Obesity and clotting: Body mass index independently contributes to hypercoagulability after injury.

BACKGROUND Although obese patients have high thrombosis rates following injury, the role of obesity in coagulation after trauma remains unknown. We hypothesized that body mass index (BMI) is independently associated with increased measures of hypercoagulability longitudinally after injury. METHODS Data were prospectively collected for 377 consecutive highest-level trauma activation patients with a BMI of 18.5 kg/m2 or greater. Standard coagulation measures, citrated kaolin and functional fibrinogen thromboelastography, as well as clotting factors were measured at 0 hour to 120 hours. BMI categories were defined as normal weight (18.5–24.99 kg/m2), overweight (25–29.99 kg/m2), and obese (≥30 kg/m2).
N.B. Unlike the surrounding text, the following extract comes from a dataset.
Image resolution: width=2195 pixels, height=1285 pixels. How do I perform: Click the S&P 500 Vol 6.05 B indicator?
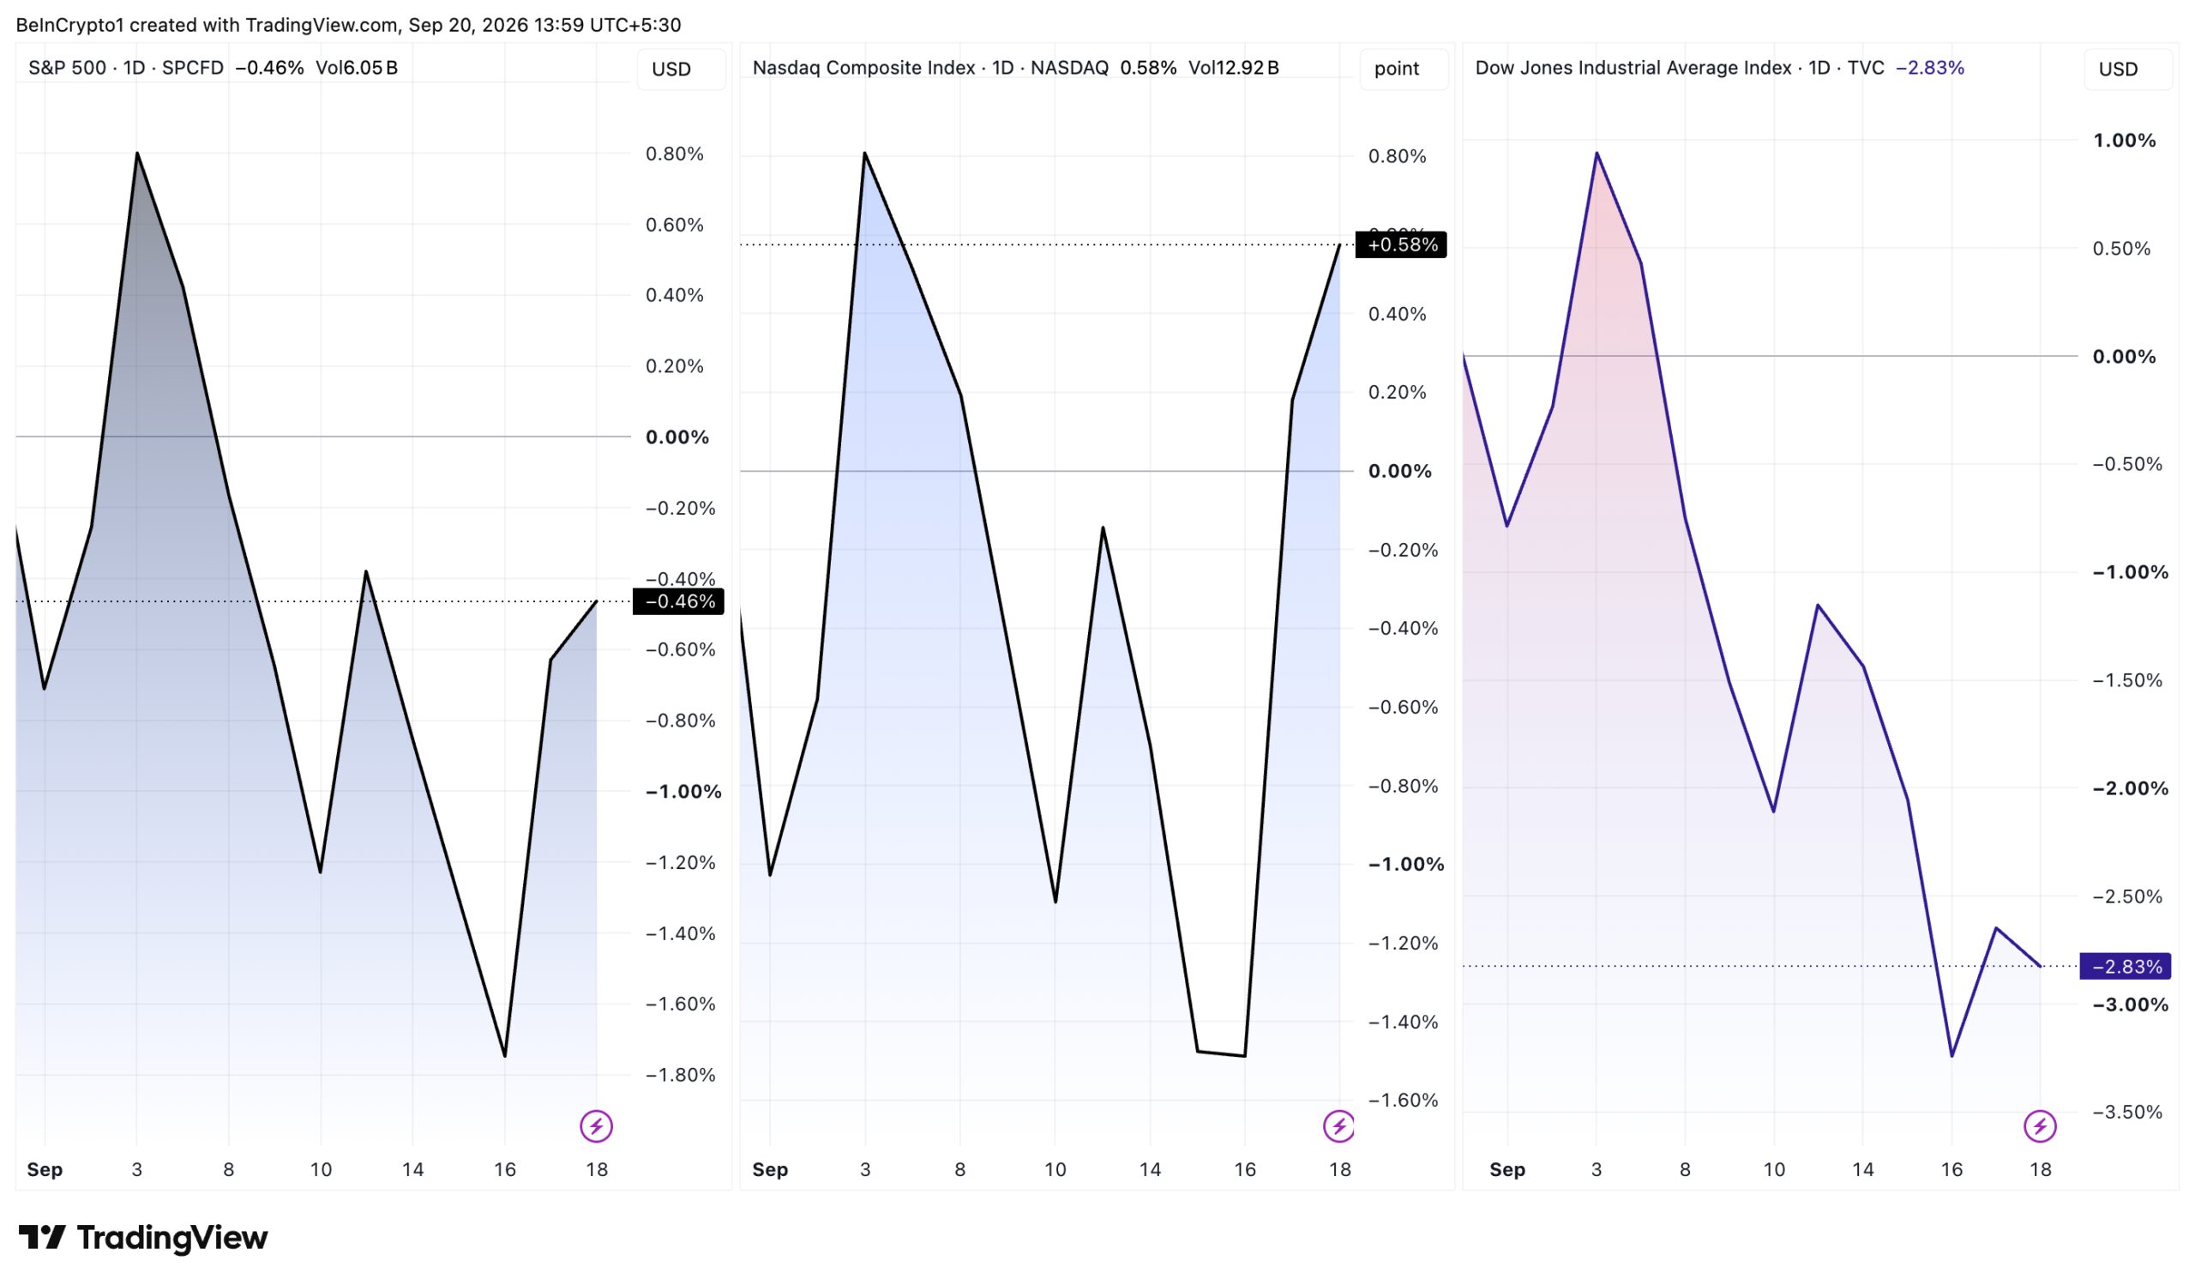pos(356,68)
RESULTS The 377 patients were mostly male (81%) and had blunt injury (61%), with a median BMI of 25.8 kg/m2. Of the patients, 42% were normal weight (median BMI, 22.5 kg/m2). There were no differences in age, sex, Injury Severity Score (ISS), or base deficit between groups. There were no differences in admission international normalized ratio/partial thromboplastin time or factors II, V, VII, VIII, and X; antithrombin III; or protein C. However, obese patients had higher admission platelet counts (303 × 109/L vs. 269 × 109/L, p = 0.004), lower D-dimer (1.88 &mgr;g/mL vs. 4.00 &mgr;g/mL, p = 0.004), and a trend toward higher factor IX (134% vs. 119% activity, p = 0.042) compared with normal weight patients. Measured by thromboelastography, clot strength (maximum amplitude) and functional fibrinogen level (FLEV) were also higher on admission for obese patients (maximum amplitude, 65.7 mm vs. 63.4 mm, p = 0.016; FLEV, 407 mg/dL vs. 351 mg/dL, p = 0.008). In multiple linear regression, the relationship of BMI to clot strength, FLEV, and factor IX persisted through 24 hours. Similarly, the relationship of BMI and platelet count persisted through 120 hours (all p < 0.05). In multiple logistic regression, for every 5-kg/m2 increase in BMI, there was an 85% increase in odds of thromboembolic complication (odds ratio, 1.85; 95% confidence interval, 1.13–3.08; p = 0.017). CONCLUSION Obese trauma patients are hypercoagulable compared with their similarly injured normal-weight counterparts, which persists longitudinally after injury. The significance of this hypercoagulability requires elucidation for guidance of anticoagulation in this at-risk group. LEVEL OF EVIDENCE Prognostic study, level III.